Welcome to MY wOrLd
Ya. Today I've been thinking.. and ill inform you more on
that later.. i just am getting so confused! and i dont
know what to think anymore.. i guess this is why for the
past week i stopped thinking.. because then i dont feel
hurt. but now the hurt is replaced with confusion.. and i
dont know where that leaves me?
^ So ya, I got into a fight iwth someone tonight. I just dont get
why things have to change.. the person made it sound as though it
was all my fault that we hardly talk and tahst such bullshit. and
aparently this persons gf doesnt want him hanging out wtih us.. FUCK
THAT.. who is she to judge out of all PEOPLE..... i just dont get
*kendle said she ran into someone else we used to chill with. and i
guess he was actually really nice to her. which makes me happy.. hes
a good guy, despite everything i say. I'm just the bad person here.

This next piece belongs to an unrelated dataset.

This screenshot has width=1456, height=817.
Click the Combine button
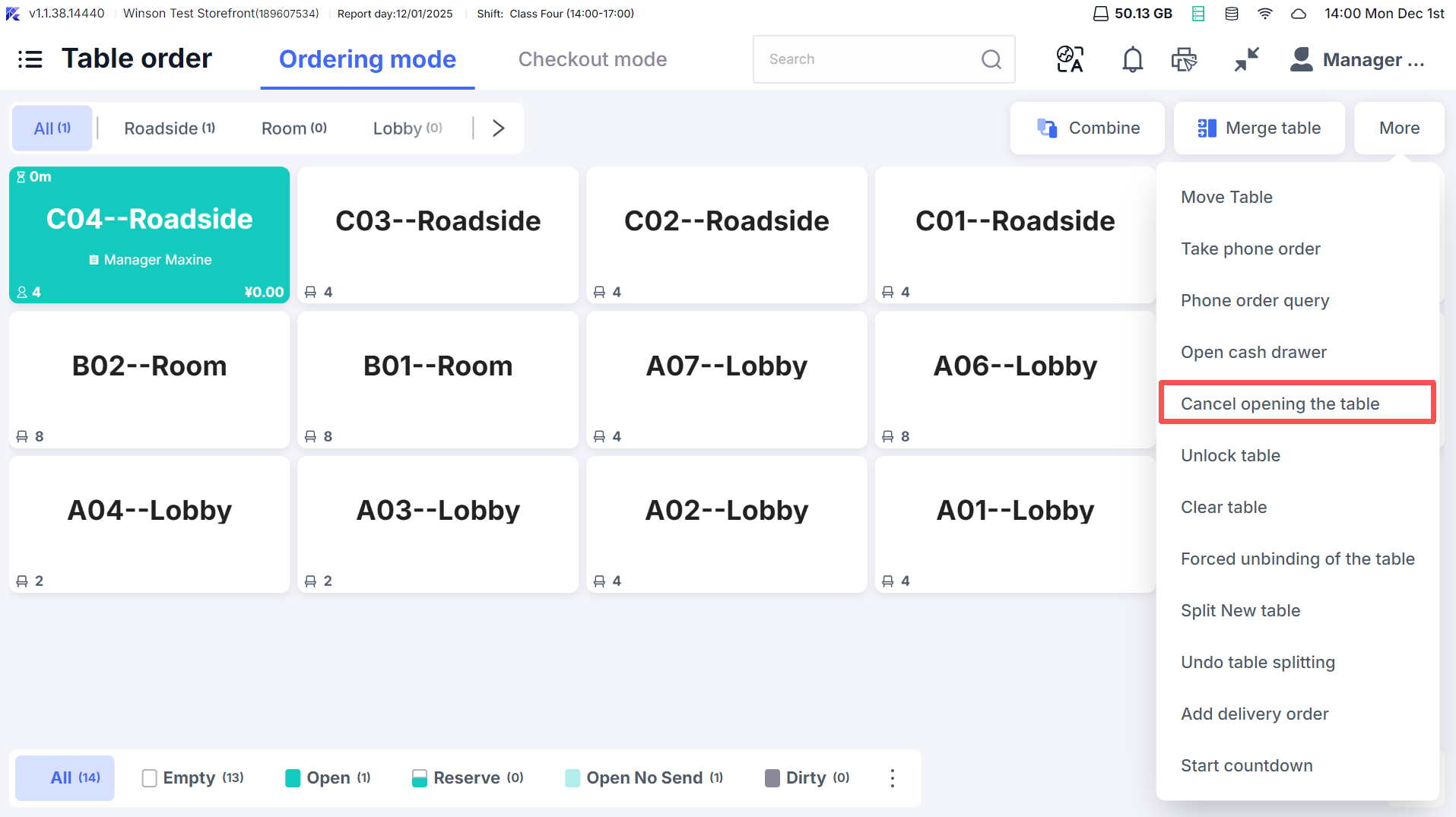coord(1087,128)
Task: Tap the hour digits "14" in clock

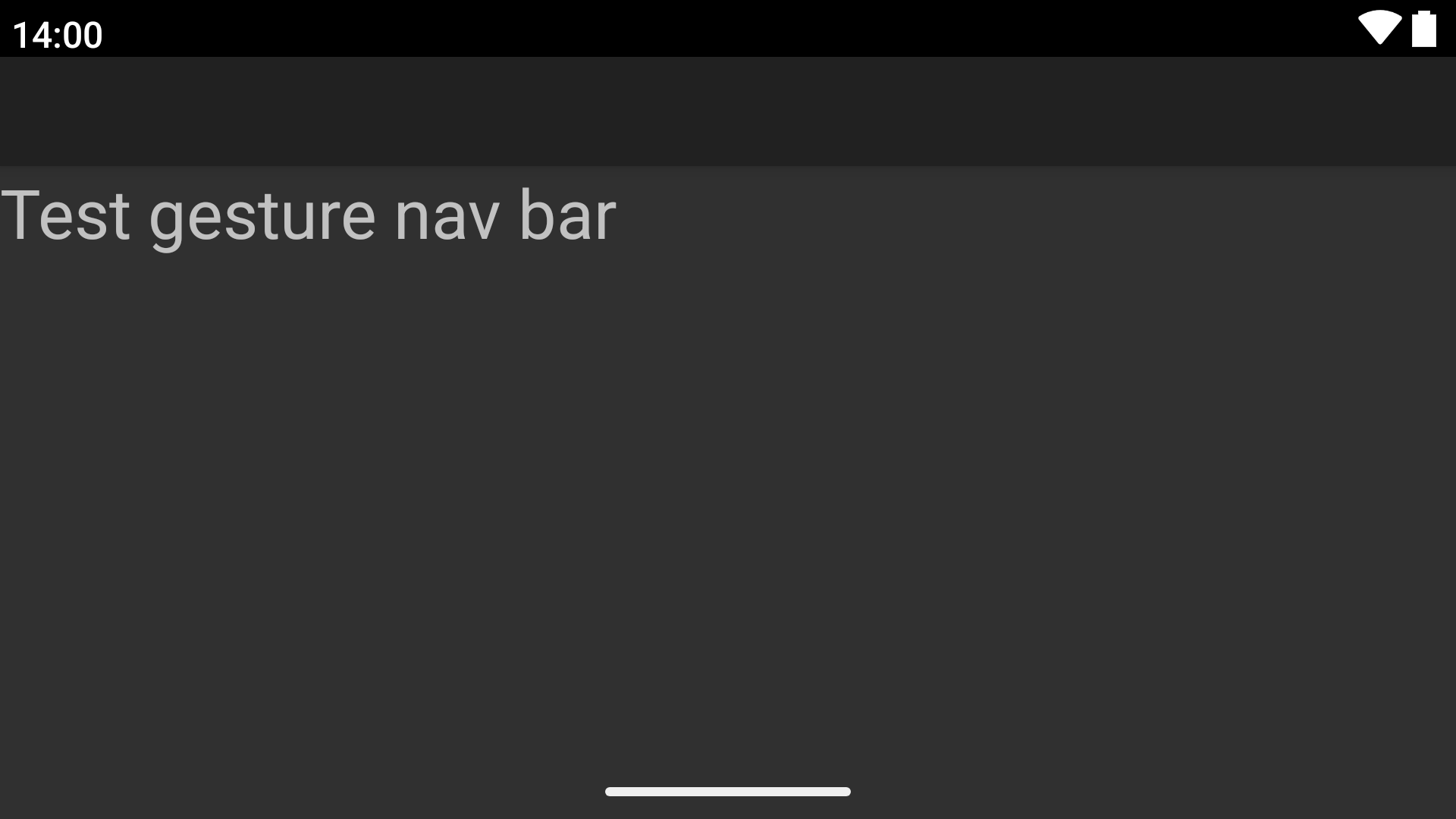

and i am noticing that more and more lately.. what is wrong with
me.. and wtf do i have to change. I jsut dont get life anymore.. it
leads me in all the wrong directions.. i guess tonight is just a sad
depression night.. we all have those though.
I just want to know if im out of place.. I know i keep over reacting
over stupid things. i just have had a rough week i guess... and i
want everything to go my way.. when i guess thats impossible to ask
for, and is way to much to ask for.. thats ok though... everything
will work out.. right?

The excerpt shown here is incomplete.